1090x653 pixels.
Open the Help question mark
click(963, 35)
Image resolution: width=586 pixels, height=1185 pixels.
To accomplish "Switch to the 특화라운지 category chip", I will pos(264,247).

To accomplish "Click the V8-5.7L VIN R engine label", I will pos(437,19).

--

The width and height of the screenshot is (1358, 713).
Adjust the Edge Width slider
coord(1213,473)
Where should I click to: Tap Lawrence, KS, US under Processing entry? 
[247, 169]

* * *

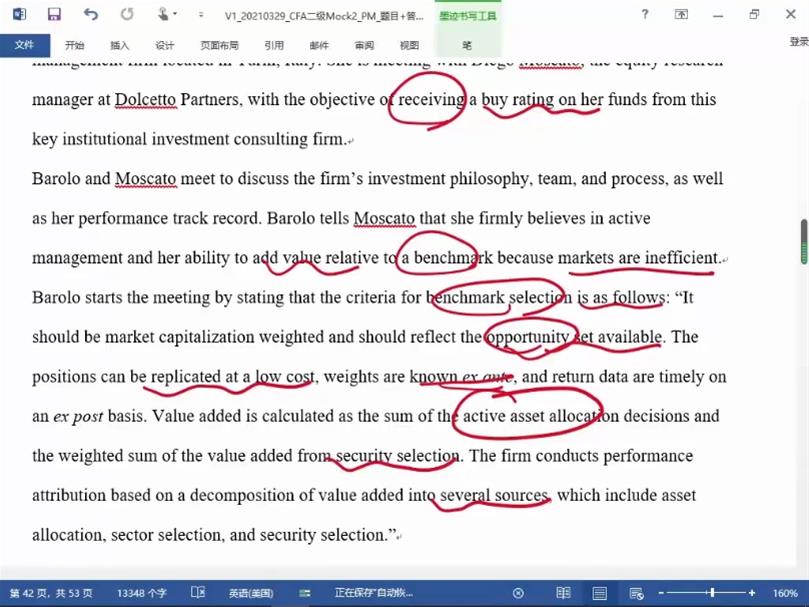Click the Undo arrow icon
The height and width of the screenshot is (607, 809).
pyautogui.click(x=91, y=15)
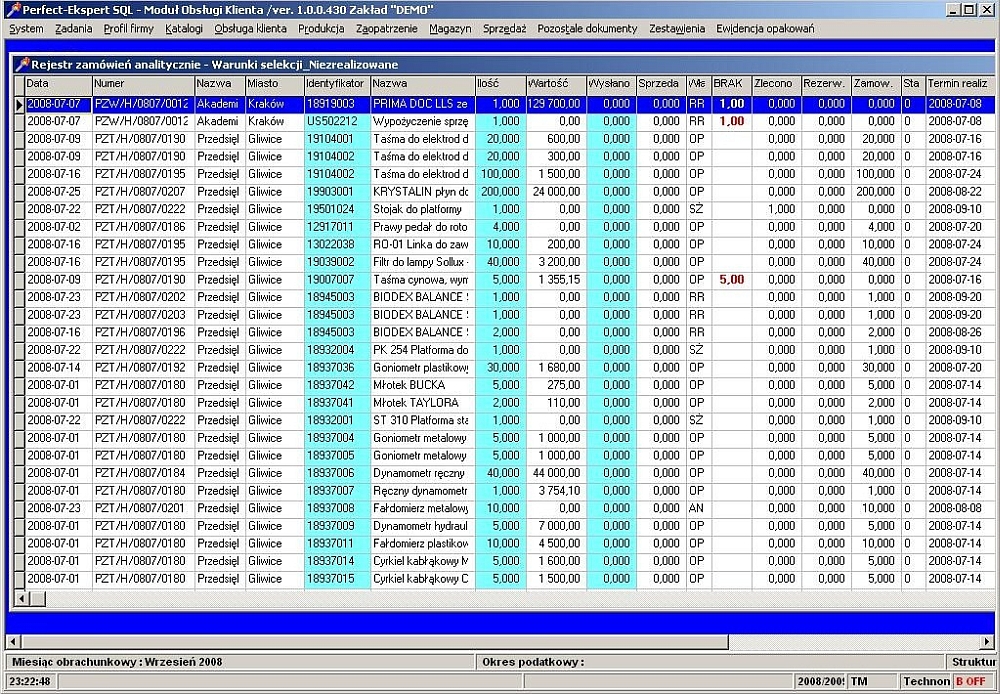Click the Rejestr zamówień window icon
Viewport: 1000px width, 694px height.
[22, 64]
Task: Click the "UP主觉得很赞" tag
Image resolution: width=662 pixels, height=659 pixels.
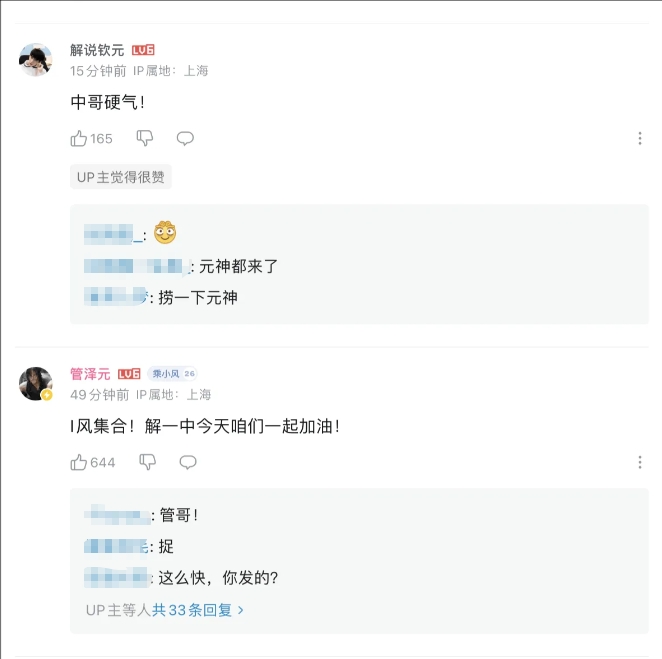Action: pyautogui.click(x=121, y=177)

■ Work item
Only the lines with "will" are needed; find them in the records and copy each one.

■ Exercise output
To accomplish "Switch to the 특화라운지 category chip", I will pos(264,247).
To accomplish "Click the V8-5.7L VIN R engine label", I will pos(437,19).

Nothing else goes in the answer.